Saat ini Zura sedang berada di kamarnya. Duduk di atas kasur sambil menekuk kedua lututnya. Rambutnya yang basah karena habis dikeramas dibiarkan tergerai. Pandangan mata Zura fokus melihat pigura kecil yang berada di atas nakas samping tempat tidurnya.
Disitu terlihat seorang ibu yang sedang menggendong anaknya. Di foto itu terlihat kehangatan. Dan itu adalah foto Zura bersama mamahnya. Senyuman manis terukir di bibir pink milik Zura. "Jadi kangen sama mamah." Gumamnya.
Sejak mamah dan papahnya cerai, Zura jadi jarang sekali bertemu dengan mamahnya. Apalagi sekarang Zura dan mamahnya terpisah jarak yang jauh.
Setelah cerai dari Abian, Arita memutuskan untuk pindah rumah ke Malaysia. Setahun sekali Arita akan datang ke Indonesia untuk menemui Zura. Namun Arita tidak datang ke rumah Zura, melainkan mereka berdua janjian di suatu tempat.

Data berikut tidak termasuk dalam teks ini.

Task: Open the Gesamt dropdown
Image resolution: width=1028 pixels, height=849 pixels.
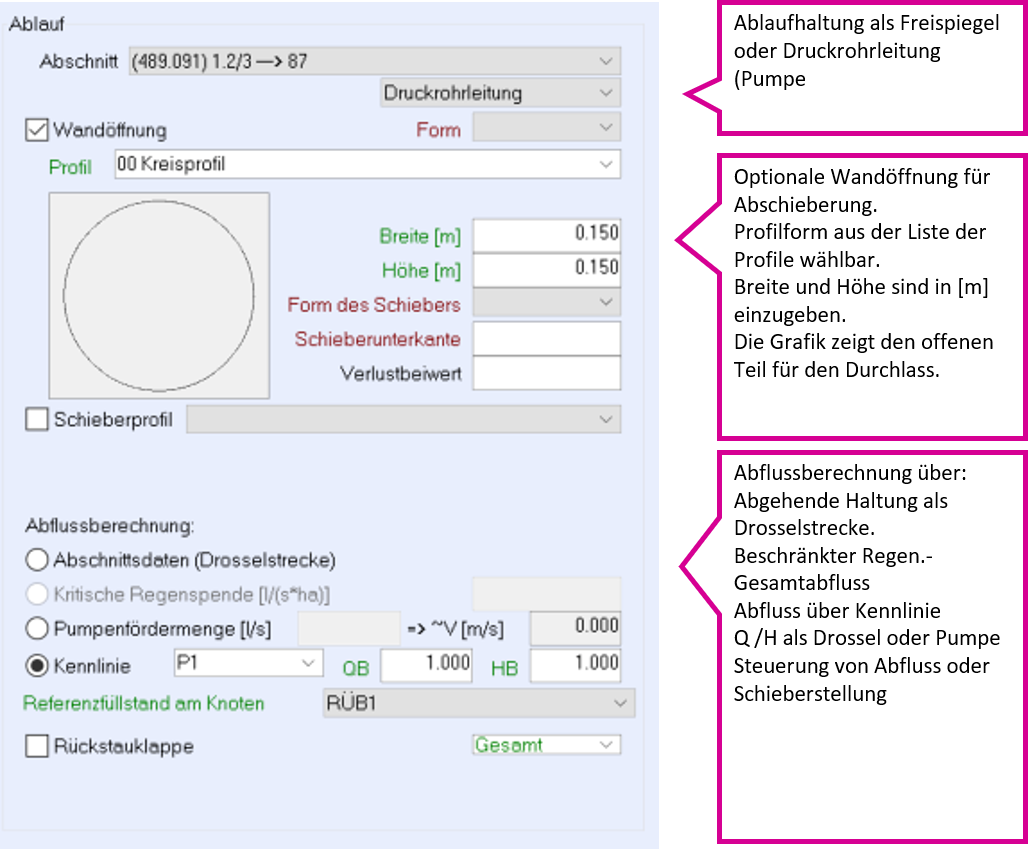Action: [546, 745]
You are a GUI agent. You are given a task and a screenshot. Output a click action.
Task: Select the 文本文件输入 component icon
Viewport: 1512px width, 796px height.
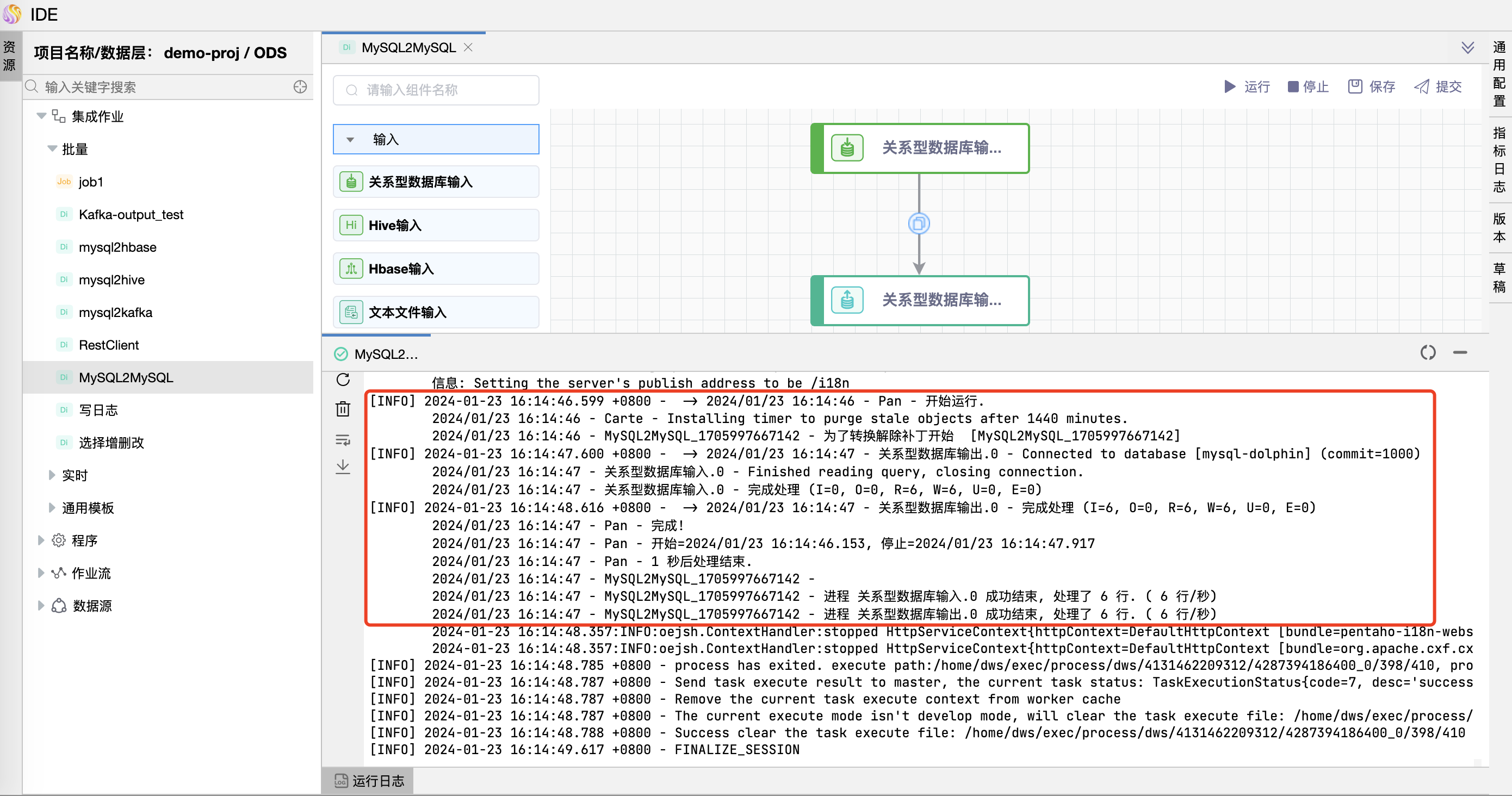coord(350,312)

Zura mengambil ponsel. Mencari nomor mamahnya, lalu menelepon.
Cukup lama menunggu, namun panggilan darinya tidak kunjung diangkat oleh orang diseberang sana. Zura akhirnya memutuskan sambungan telepon.
Zura memandang ponselnya dengan wajah murung. Mamahnya jarang sekali mengangkat telepon dari dirinya. Apa ia sesibuk itu sekarang?
"Huft." Zura menghembuskan nafasnya. Hari ini ia merasa lelah. Zura berbaring di atas tempat tidurnya. Zura memandang langit-langit kamar. Dan tiba-tiba Zura teringat sesuatu. Buru-buru ia bangkit, lalu duduk di atas meja belajarnya.
Zura mengeluarkan buku catatan milik Elis dari tas sekolahnya. Dan pada saat Zura mengeluarkan buku Elis, Zura melihat seragam milik Rion yang berada di tasnya. "Aduh gue lupa harus nyuci ni baju." Zura menatap lamat-lamat baju yang ada di genggaman tangannya. "Nanti aja deh gue cuci nya." Lalu baju seragam itu ditaruh di atas meja belajarnya.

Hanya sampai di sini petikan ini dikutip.